Around 330 species of termites in twelve genera of the subfamily Macrotermitinae cultivate a specialised fungus in the genus Termitomyces. The fungus is kept in a specialised part of the nest in fungus cones. Worker termites eat plant matter, producing faecal pellets which they continuously place on top of the cone. The fungus grows into this material and soon produces immature mushrooms, a rich source of protein, sugars and enzymes, which the worker termites eat. The nodules also contain indigestible asexual spores, meaning that the faecal pellets produced by the workers always contain spores of the fungus that colonise the plant material that they defaecate. The Termitomyces also fruits, forming mushrooms above ground, which mature at the same time that the first workers emerge from newly formed nests. The mushrooms produce spores that are wind dispersed, and through this method, new colonies acquire a fungal strain. In some species, the genetic variation of the fungus is very low, suggesting that spores of the fungus are transmitted vertically from nest to nest, rather than from wind dispersed spores.

====Ants====

Around 220 described species, and more undescribed species of ants in the tribe Attini cultivate fungi.
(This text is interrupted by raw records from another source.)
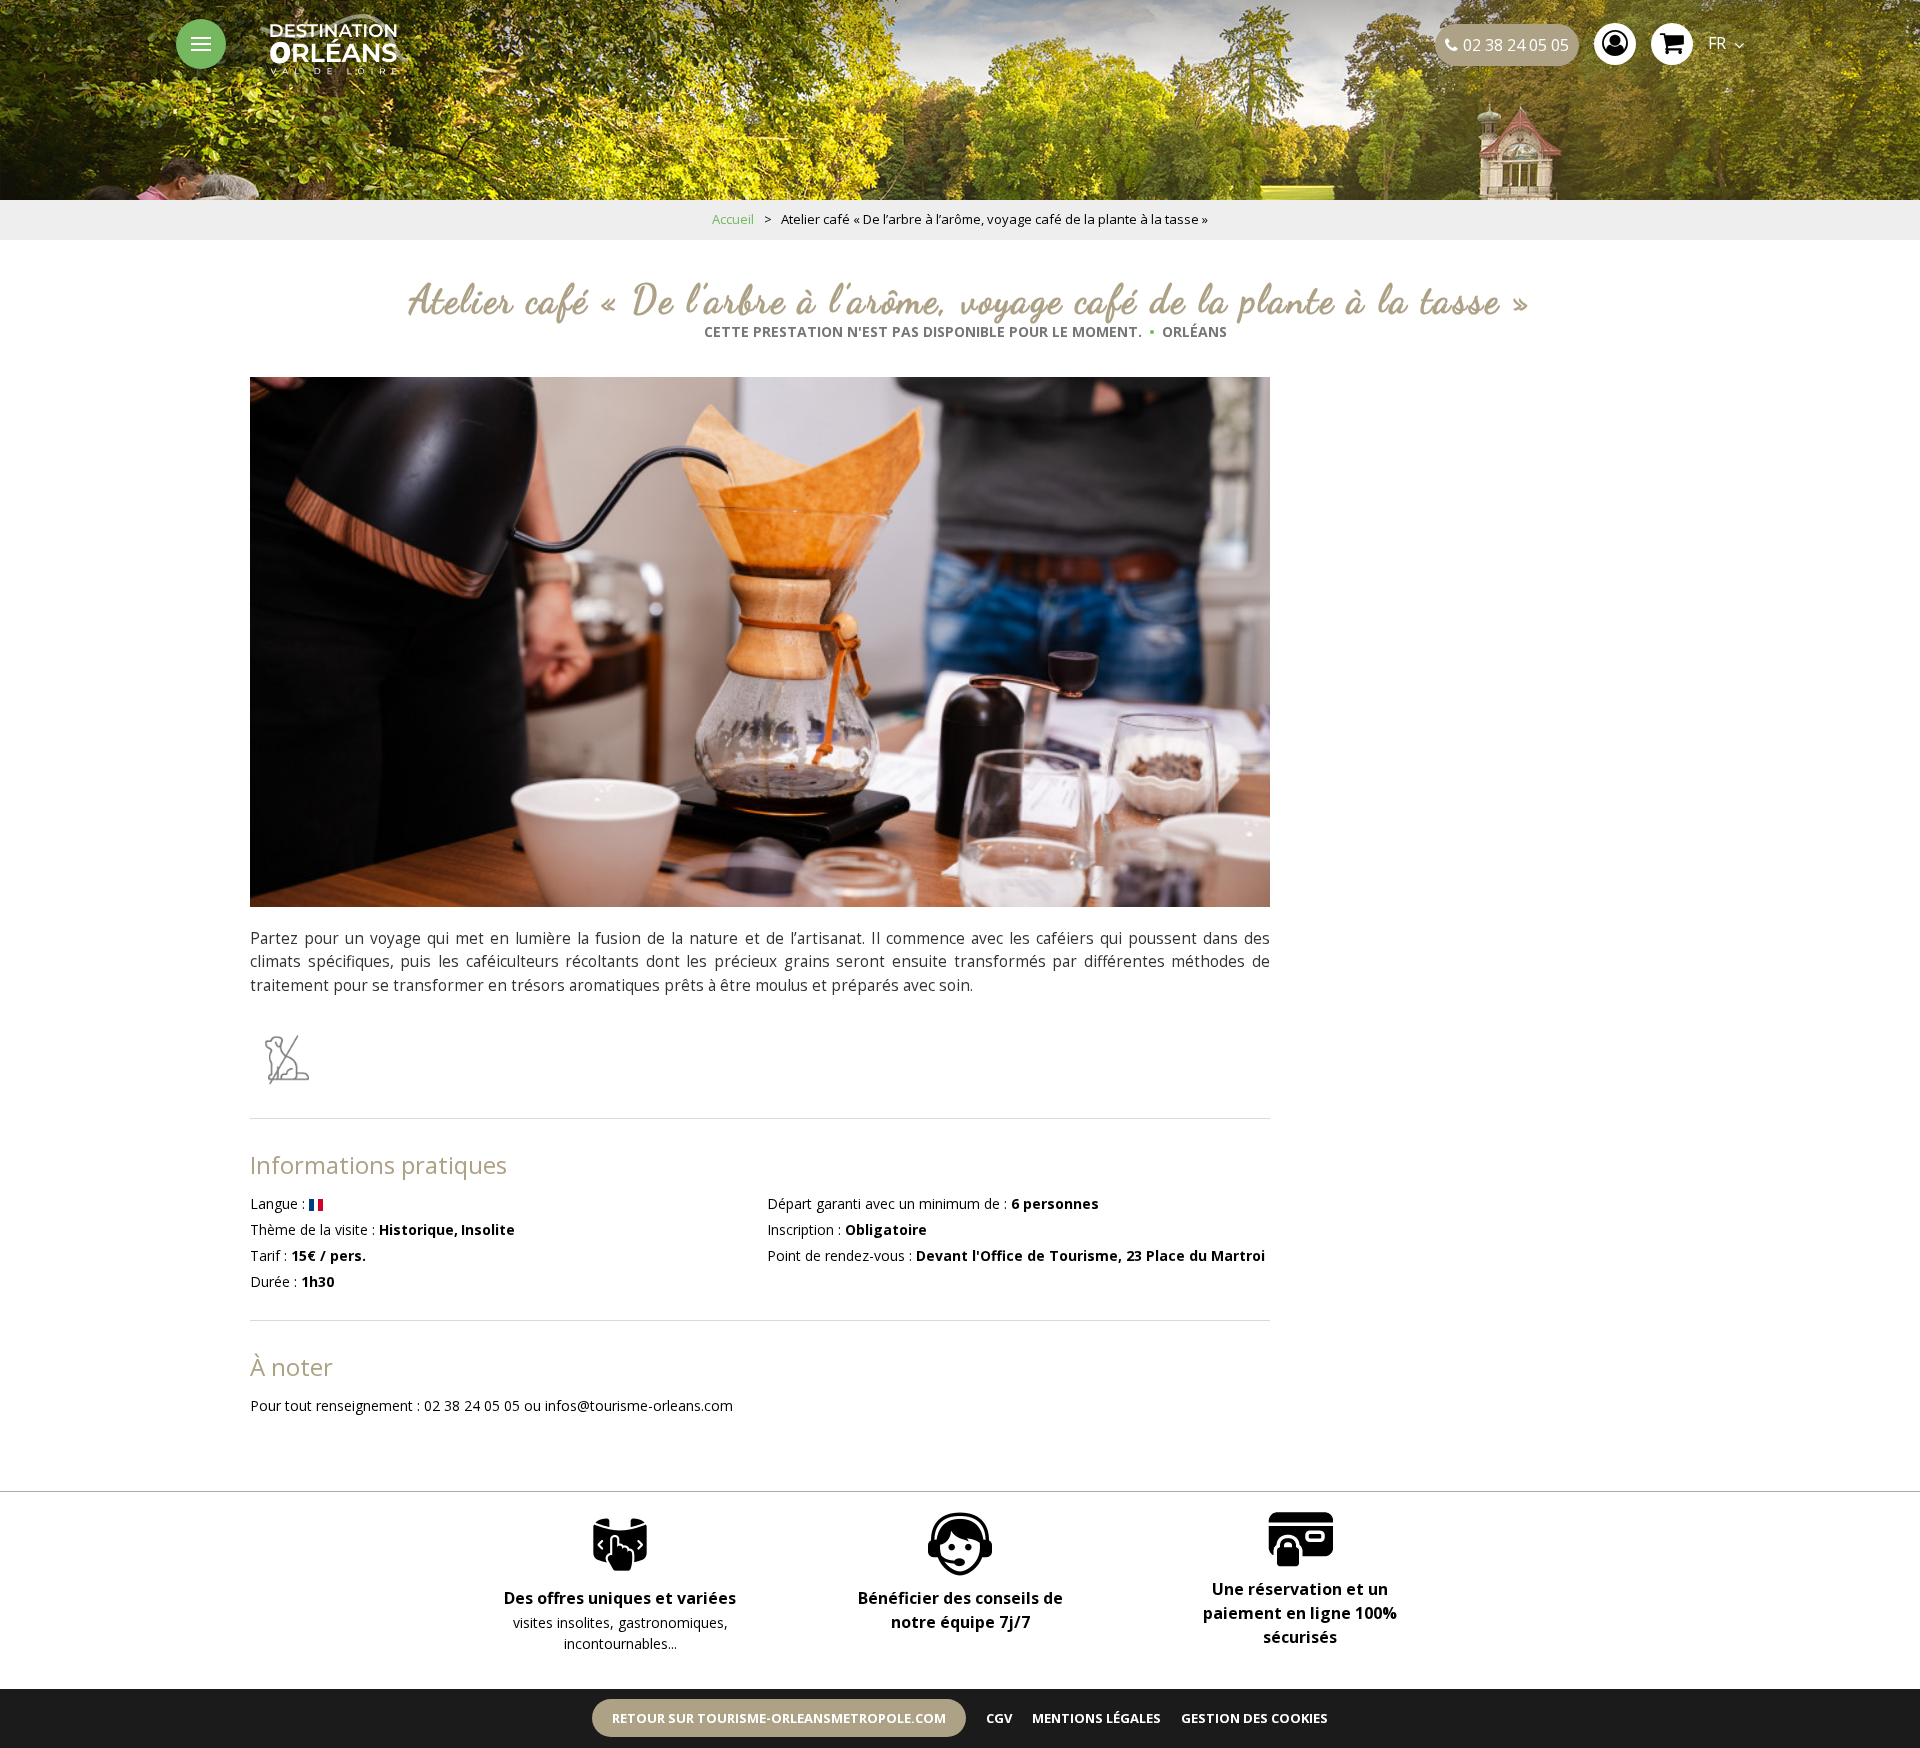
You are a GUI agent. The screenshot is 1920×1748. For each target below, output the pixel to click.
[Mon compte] (1615, 44)
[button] (1672, 44)
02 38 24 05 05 (1516, 45)
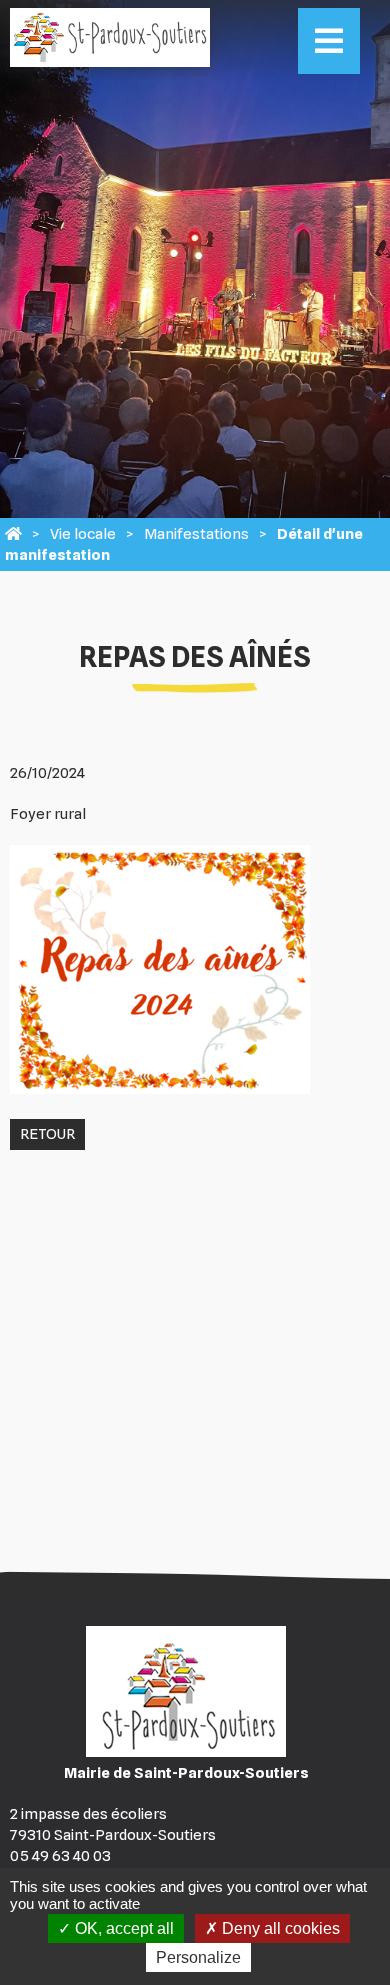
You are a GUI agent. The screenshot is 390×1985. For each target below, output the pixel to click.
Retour (47, 1134)
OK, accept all (122, 1928)
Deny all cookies (279, 1928)
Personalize (198, 1957)
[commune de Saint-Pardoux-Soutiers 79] (13, 534)
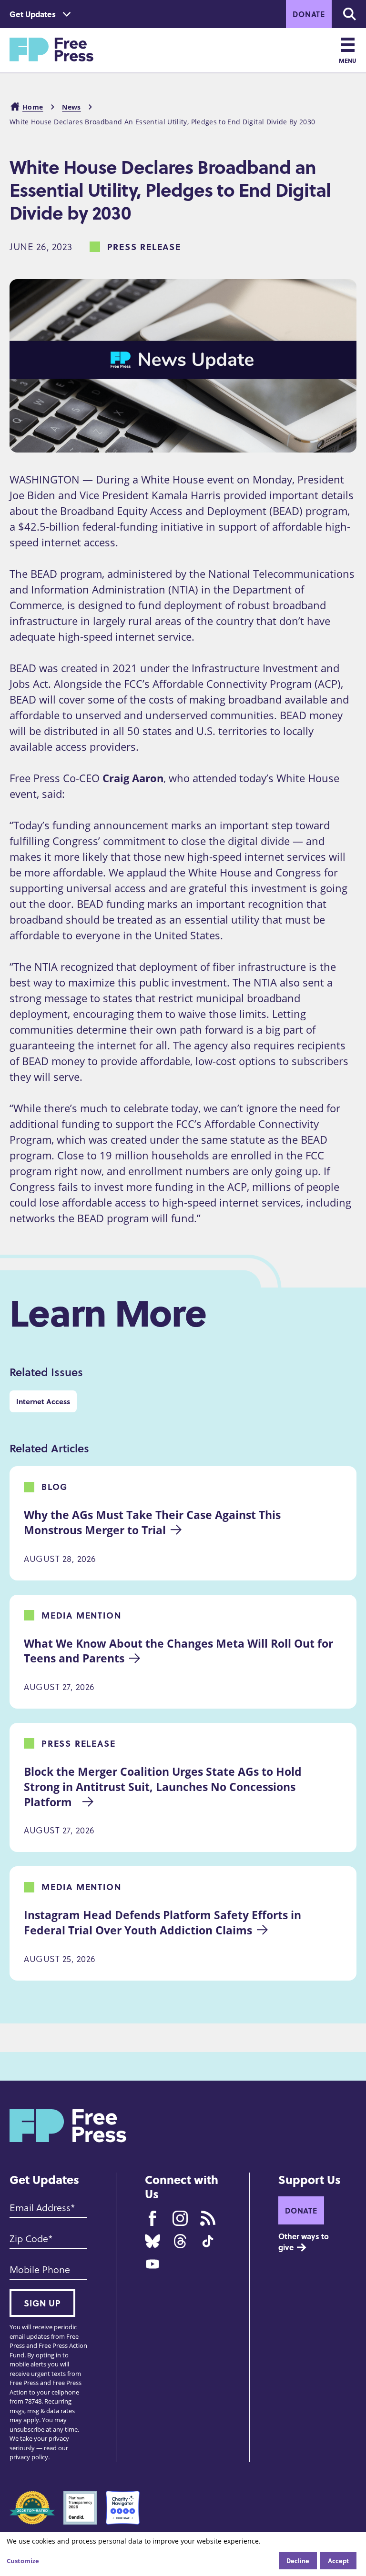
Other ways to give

They are only found in the New World and are thought to have evolved in the Amazon rainforest, where they are most diverse today. For these ants, farmed fungi are the only source of food on which their larvae are raised on and are also an important food for adults. Queen ants carry a small part of fungus in small pouches in their mouthparts when they leave the nest to mate, allowing them to establish a new fungus garden when they form a new nest. Different lineages cultivate fungi on different substrates, those that evolved earlier do so on a wide range of plant matter, whereas leaf cutter ants are more selective, mainly using only fresh leaves and flowers. The fungi are members of the families Lepiotaceae and Pterulaceae. Other fungi in the genus Escovopsis parasitise the gardens and antibiotic-producing bacteria also inhabit the gardens.

===Gastropods===
The marine snail Littoraria irrorata, which lives in the salt marshes of the southeast of the United States feeds on fungi that it encourages to grow. It creates and maintains wounds on the grass, Spartina alterniflora which are then infected by fungi, probably of the genera Phaeosphaeria and Mycosphaerella, which are the preferred diet of the snail. They also deposit faeces on the wounds that they create, which encourage the growth of the fungi because they are rich in nitrogen and fungal hyphae. Juvenile snails raised on uninfected leaves do not grow and are more likely to die, indicating the importance of the fungi in the diet of L. irrorata.